As a lifelong fan of the Minnesota Vikings, the playoffs can only mean one of two things.  The team either will not make the playoffs, or they will make the playoffs, only to lose.  Their playoff losses tend to be ones that leave fans feeling like our beloved team has been cursed and sentenced to NFL purgatory.  They have been to the Super Bowl four times without a ring to wear home, and they have not appeared in the Super Bowl since 1976.  For over fifty years, Vikings fans have rooted for some of the greatest players to play the game, only to end each season with dashed hopes and refrains of wait until next year.  Only to have the next year yield more of the same disappointing results.  And the next year. And the next year. And every year after that.

Despite the annual agony of defeat, I have remained loyal to the Vikings, and each season, the team has taken to the field, ready to make it their field of dreams come true.  Every season has given me reasons to cheer and to cringe.  This season, though, gave me much more than I expected, both on and off the field.

As Stefon Diggs ran into the end zone to score the winning touchdown, with no time remaining, against the Saints, I was surprised and elated.  Moments earlier, I had replayed the blown 17 point lead in the second half and the blocked punt in my mind, and the ghosts of playoff losses of the past taunted me.  I kept thinking, Here we go, again.  Thankfully, the Vikings thought differently.

After the game, I could not get enough of the replays, interviews with the players and coaches, and commentary by football analysts.  As I watched, listened, and continued to shed tears of joy, a few themes emerged that transformed this thrilling victory into something more.

During several post-game interviews, it became apparent that there was more to winning the game than that last play.  Some called it sheer luck or divine intervention, and while you could make a case for both, there was more to it than something so random.

When the team gathered around Case Keenum in that final huddle, he called an aptly named play that led to what is now referred to as the Minneapolis Miracle.  He called seven heaven and said, I’m gonna give somebody a chance.  That somebody was Stefon Diggs, and his touchdown left Vikings players, coaches, and fans in seventh heaven.  

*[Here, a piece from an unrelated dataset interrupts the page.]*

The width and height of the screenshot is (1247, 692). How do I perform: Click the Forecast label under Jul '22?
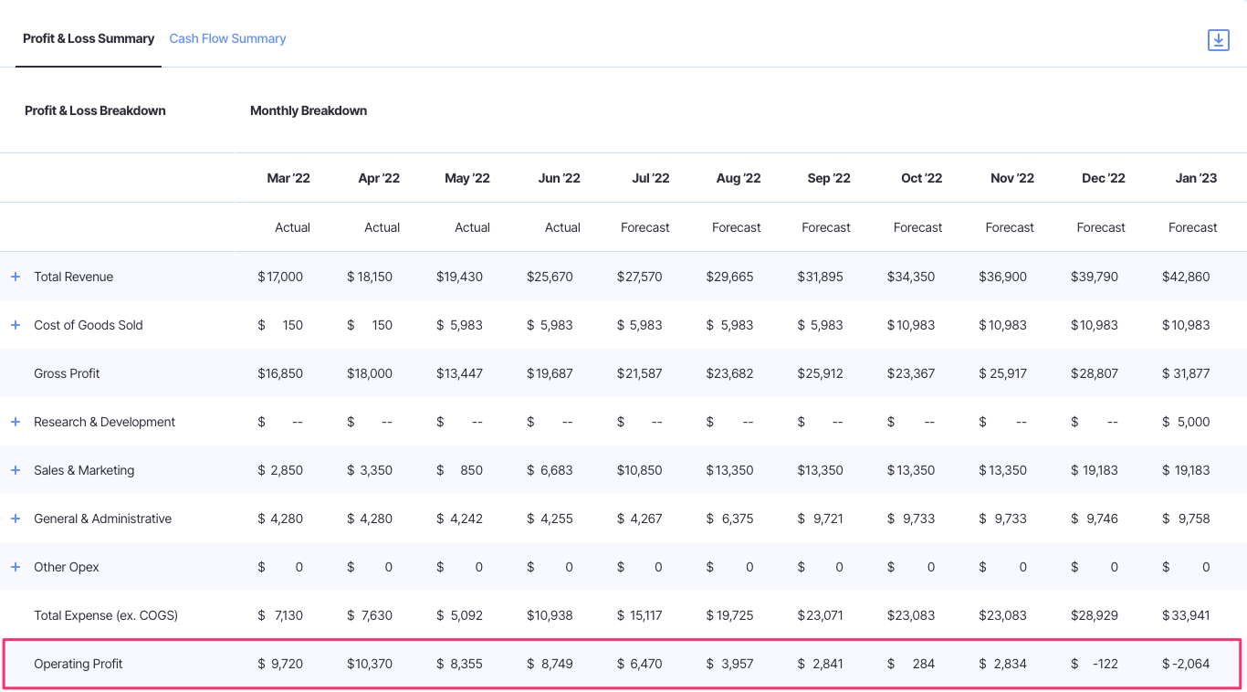[x=644, y=226]
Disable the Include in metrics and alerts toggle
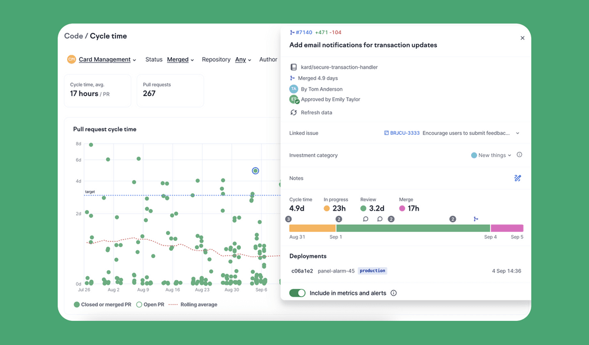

At no point in that huddle did the team recount their history of playoff losses or resign themselves to being victims of the alleged playoff curse.  They did not dwell on the fact that they were being led by a third string quarterback and that one of the stars of the team had not even been drafted.  They put aside a season riddled with injuries.  They ignored the fact that the only other two playoff teams who had overcome a 17 point or greater deficit had gone on to victory.  They were not paralyzed by the past, as they focused only on the moment at hand, and they turned it into a moment that no-one will ever forget.

Most of us will never play in a game of this magnitude or score the winning touchdown, but we all have our own stories that we tell ourselves.  Some of these stories inspire us to persist and grow, while others enslave us and keep us mired in defeat and failure.  It is easy to stay stuck in a story that you do not want to be in and to wait until next year, but that resignation robs of us those unexpected moments of greatness.  Success is not guaranteed, but staying on the sidelines and throwing in the towel guarantee failure.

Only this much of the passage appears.